IJSR International Journal of Scientific Research 2277 - 8179 Indian Society for Health and Advanced Research ijsr-8-5-19288 Original Research Paper 72-Hour Clinical Pulmonary Infection Score May Have Prognostic Value among Trauma Patients with Ventilator Associated Pneumonia A. Baltazar Dr. Frederique Pinto Dr. May 2019 8 5 01 02 ABSTRACT


Background: Ventilator–associated pneumonia (VAP) is a common, serious nosocomial infection; reduction of morbidity and mortality is achieved by prompt diagnosis and early initiation of appropriate empiric antimicrobial therapy. While Clinical Pulmonary Infection Score (CPIS) on the day of VAP diagnosis has not been proven a consistently effective device, we postulate the CPIS 72 hours after VAP diagnosis may serve as a clinical prognostic indicator. The purpose of this study is to assess the potential value of CPIS in trauma patients with VAP.

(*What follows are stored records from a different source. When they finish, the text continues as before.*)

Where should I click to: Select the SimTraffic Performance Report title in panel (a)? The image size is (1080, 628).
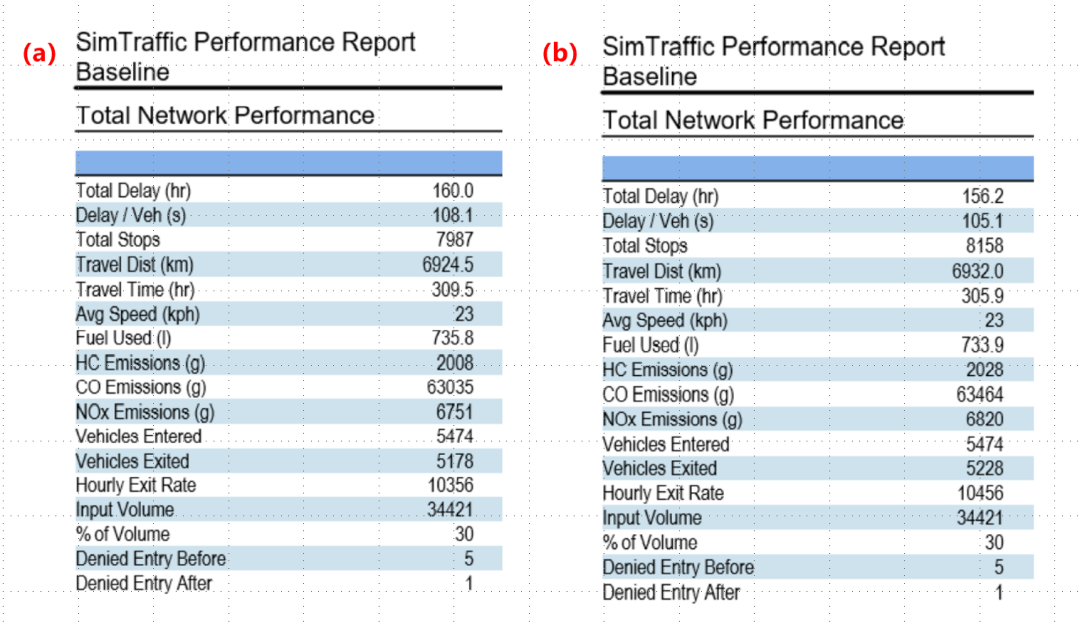coord(245,43)
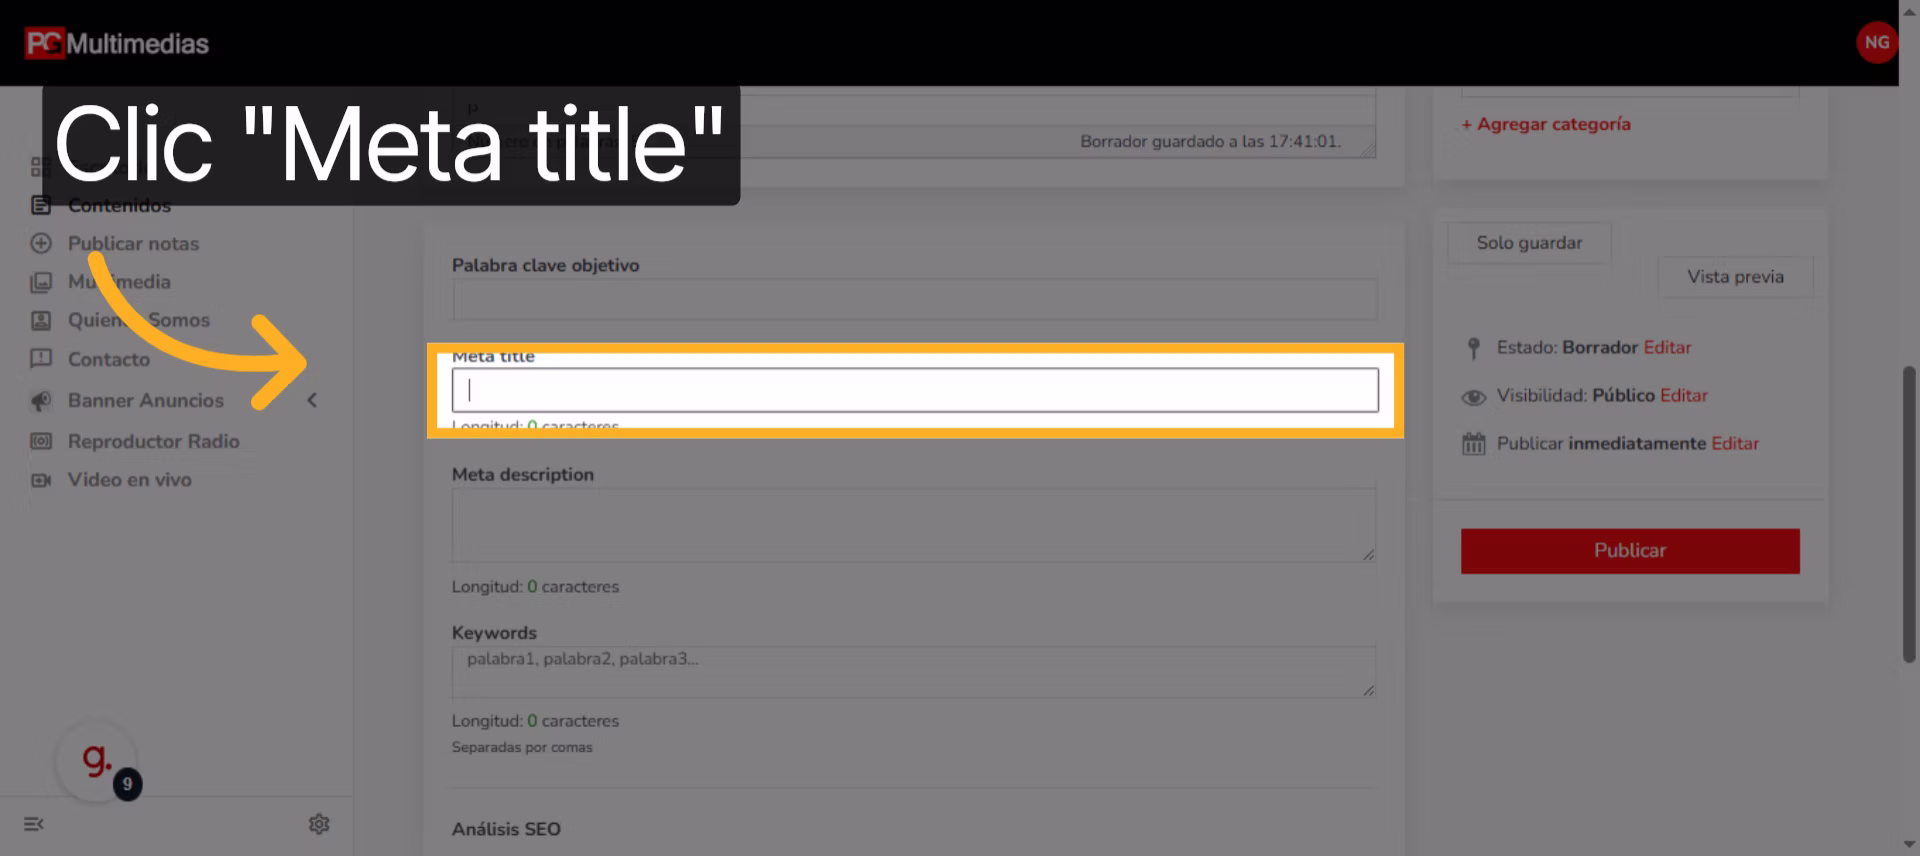Screen dimensions: 1920x856
Task: Open the Multimedia menu item
Action: coord(119,282)
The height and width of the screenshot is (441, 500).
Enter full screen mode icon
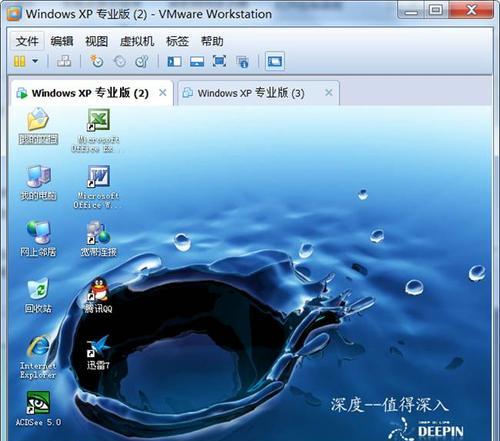219,61
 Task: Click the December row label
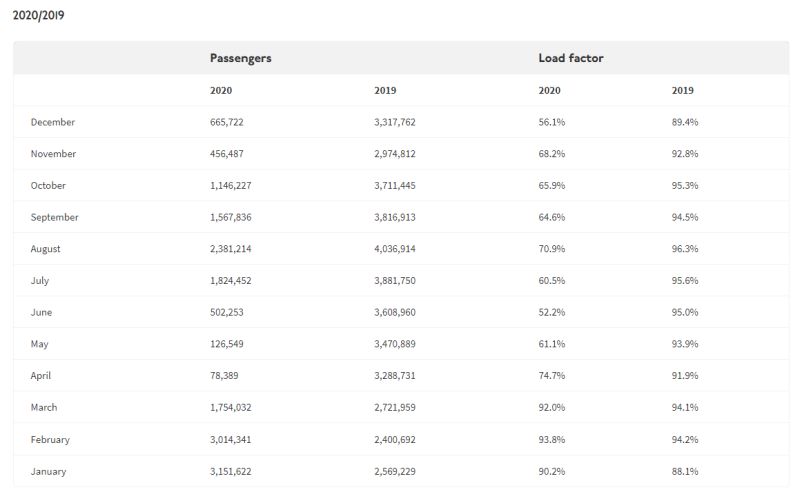(53, 122)
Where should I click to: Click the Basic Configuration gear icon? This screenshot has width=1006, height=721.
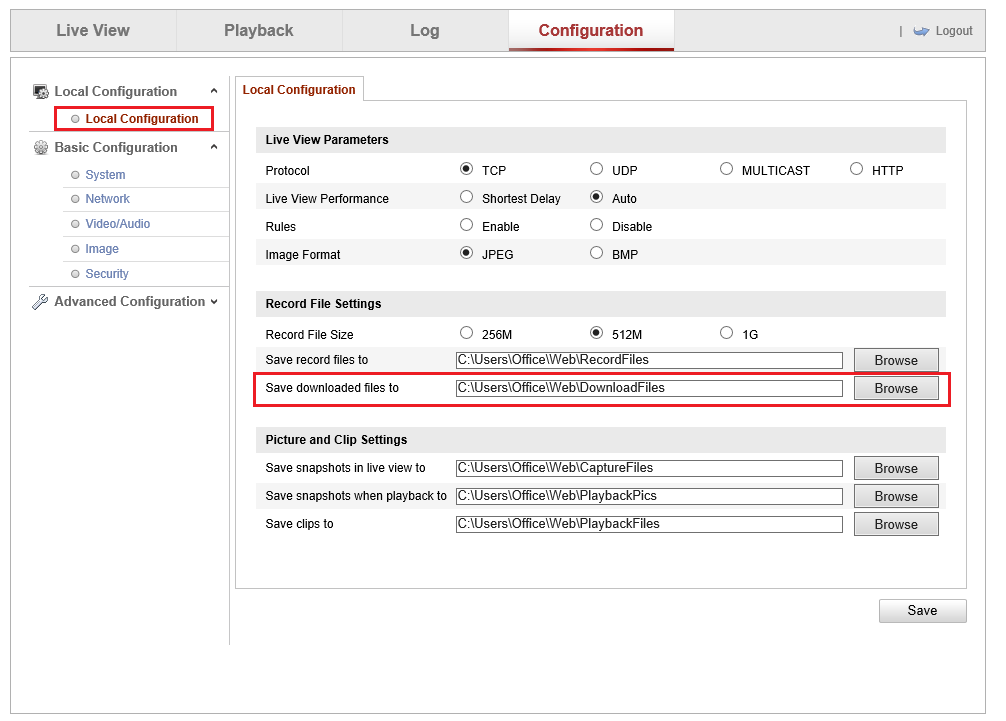41,148
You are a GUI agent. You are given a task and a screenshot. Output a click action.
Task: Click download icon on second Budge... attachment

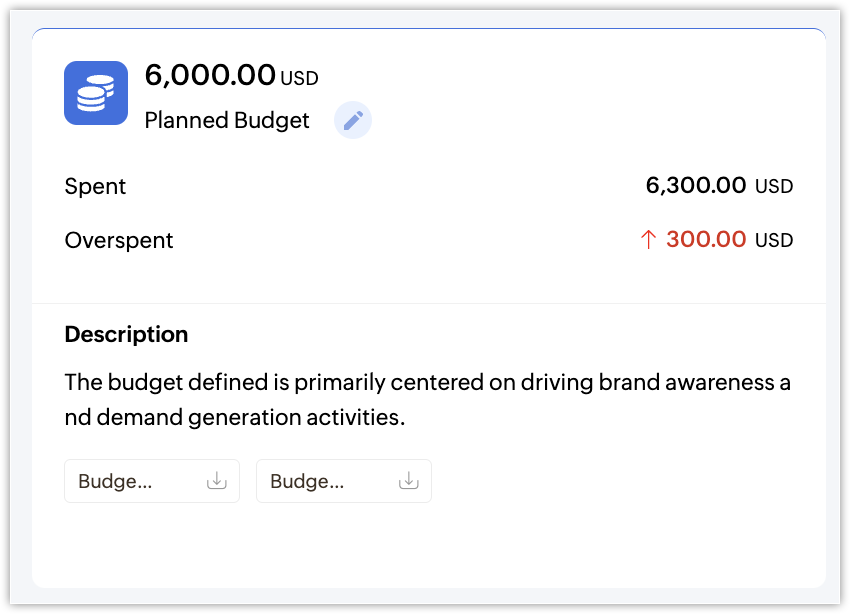(x=408, y=481)
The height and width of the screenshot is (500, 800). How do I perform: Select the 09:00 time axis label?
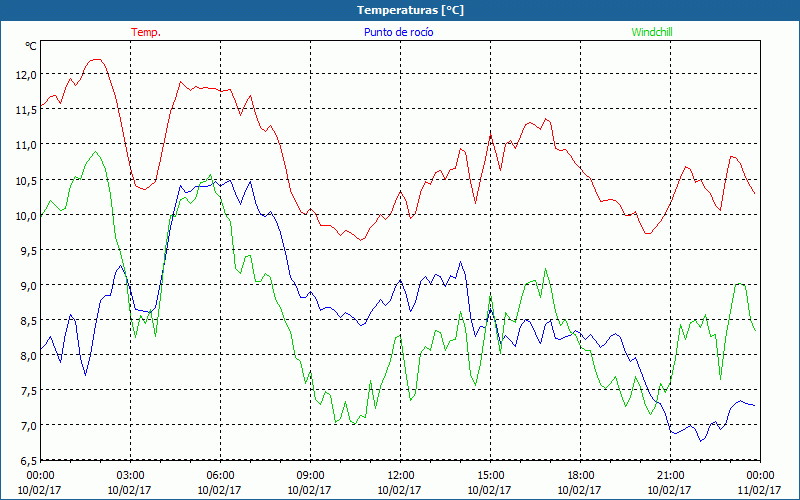[310, 475]
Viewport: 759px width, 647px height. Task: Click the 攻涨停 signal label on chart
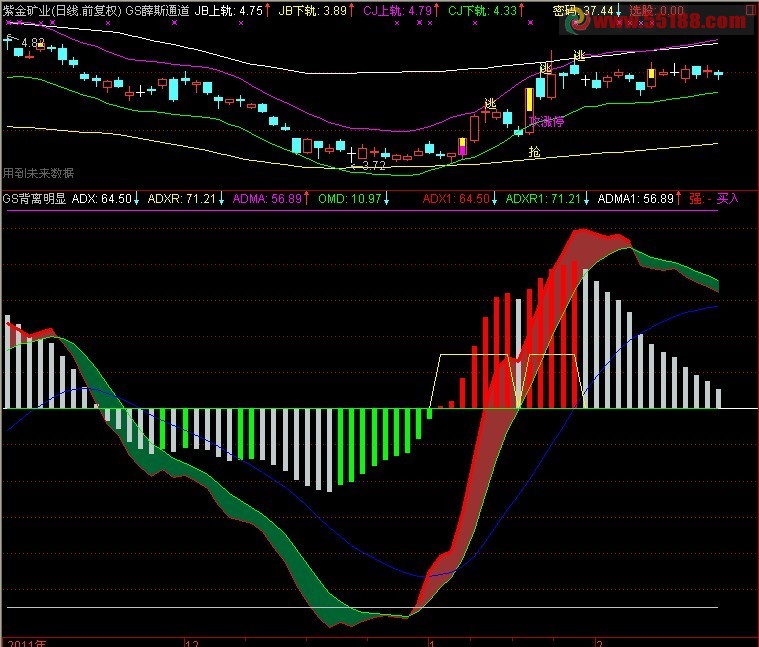[x=546, y=121]
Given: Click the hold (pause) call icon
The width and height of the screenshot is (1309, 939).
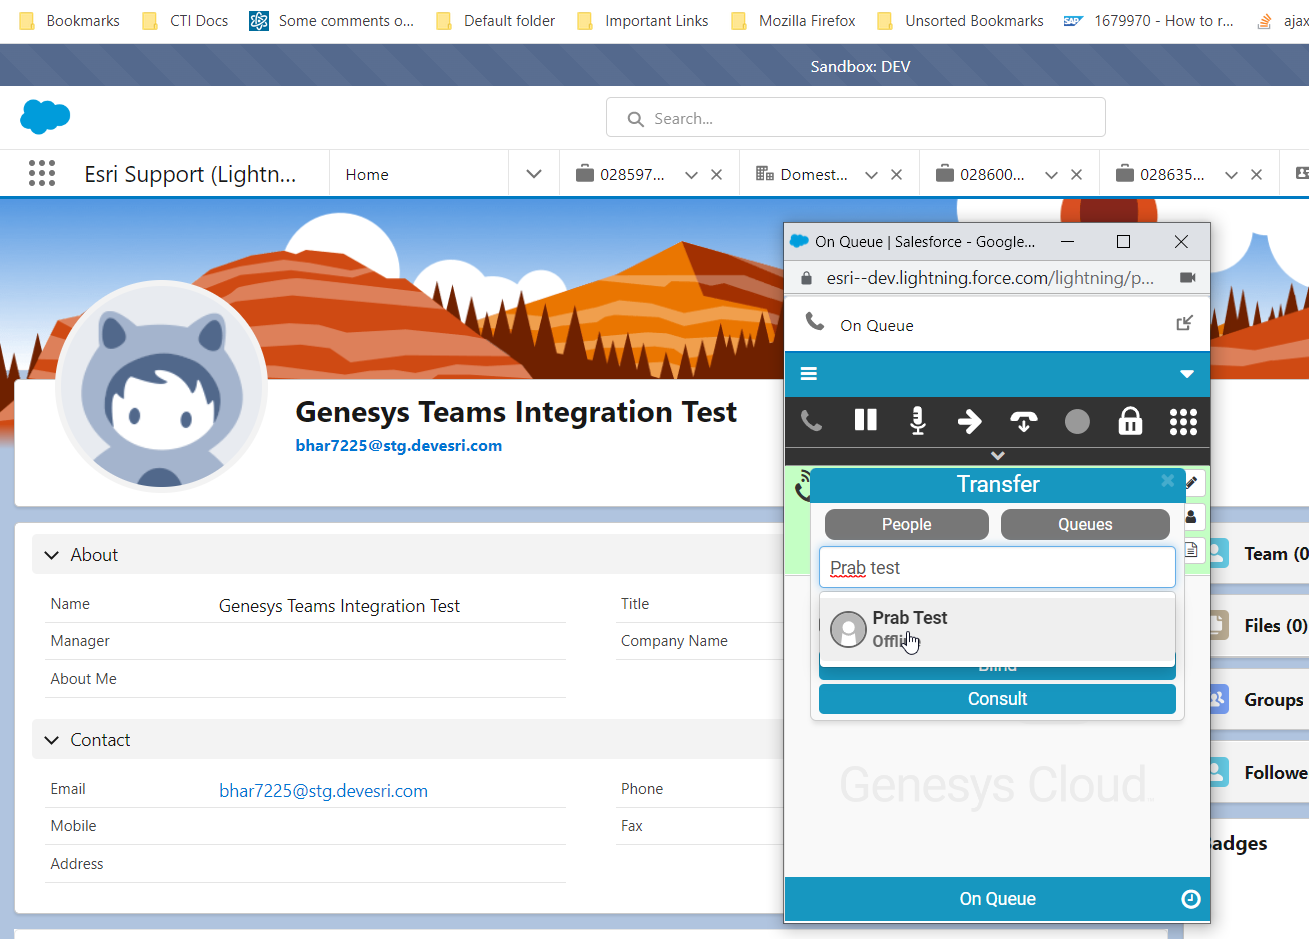Looking at the screenshot, I should click(x=865, y=421).
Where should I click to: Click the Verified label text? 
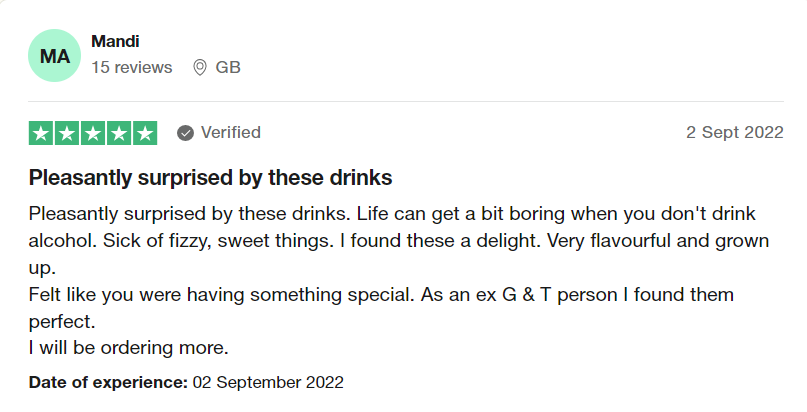(231, 133)
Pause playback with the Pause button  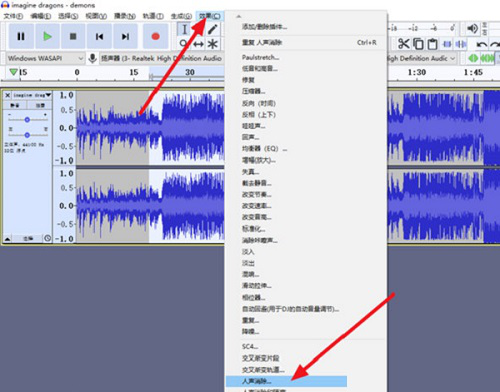(21, 36)

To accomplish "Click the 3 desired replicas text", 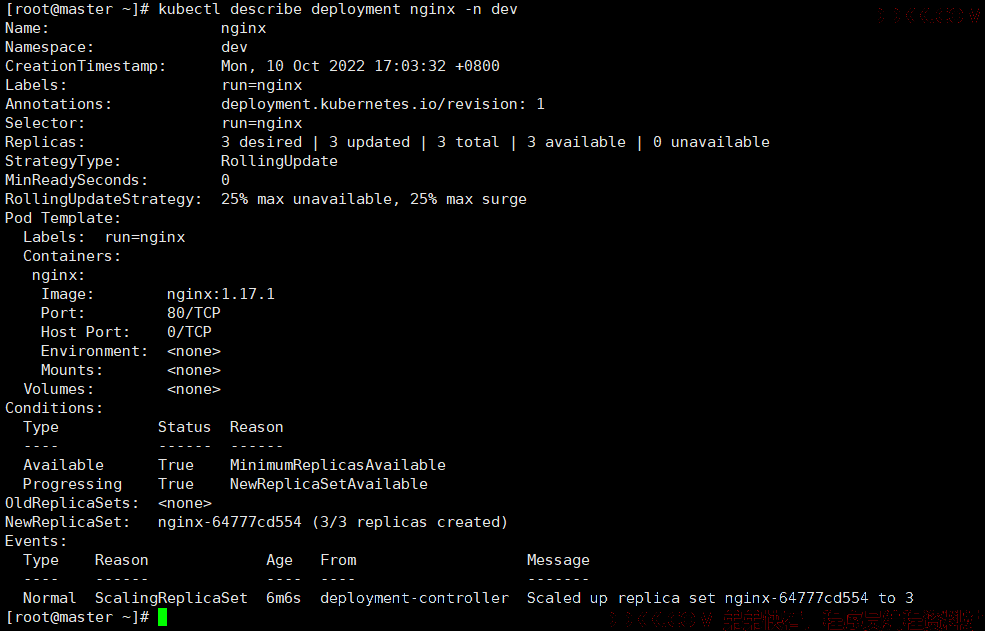I will (x=261, y=142).
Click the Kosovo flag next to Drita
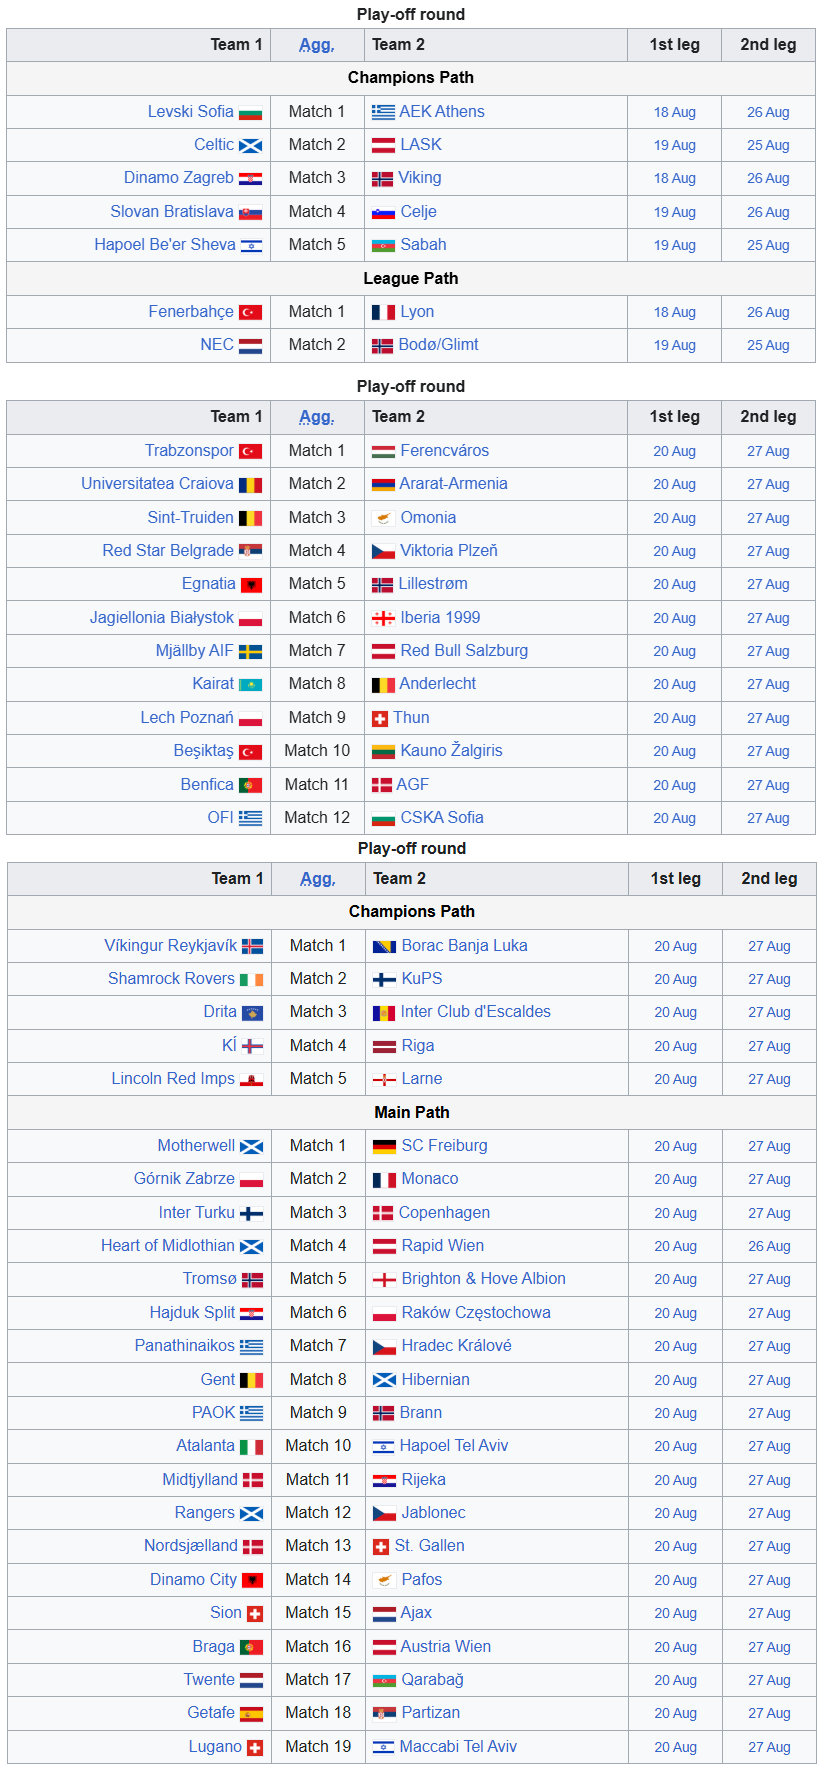Viewport: 822px width, 1767px height. pyautogui.click(x=252, y=1013)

Methods: We performed a retrospective chart review of 50 intubated trauma patients with VAP admitted to the intensive care unit (ICU) of an urban level–I trauma center from January–December 2013. Patients were consecutively identified via trauma registry, and data were abstracted on demographics; injury severity score (ISS); vital signs; laboratory values; microbiological cultures; ventilator settings; antibiotic therapy; time of VAP diagnosis; outcomes; and survival to discharge. We calculated modified CPIS at initial diagnosis and 72–hours post–diagnosis. Incomplete records were excluded from analysis.

Results: Forty–nine patients, 25 females and 24 males, with mean age of 66.1±5.2 years were analyzed. Overall mortality was 18.4% (n=9); mean ISS was 18.3±1.2; mean length of stay (LOS) was 20.7±3 days; mean ICU–LOS was 16.7±3.1 days; mean ventilator days was 15±3.2; mean day–1 CPIS was 5.8±0.5; and mean day–3 CPIS was 4.9±0.6. Multidrug resistant organisms (MDROs) were identified in 26 patients and associated with higher 72–hour CPIS (5.8±0.9 vs 3.7±0.7, p=0.025). 72–hour CPIS <6 was significantly associated with shorter LOS (16.8±3.1 vs 27.3±5.2 d), shorter ICU–LOS (12.4±2.9 vs 24.1±5.6 d), shorter duration of mechanical ventilation (10.8±3 vs 22.1±5.9 d), and earlier VAP diagnoses (hospital day 4.4±0.6 vs 7.1±1.4, p<0.001).

Conclusions: Initial CPIS calculations after VAP diagnosis have no clinical value. While not associated with survival to discharge, CPIS calculated 72 hours after VAP diagnosis may be used as a prognostic indicator for MDROs and improved short–term outcomes for trauma patients.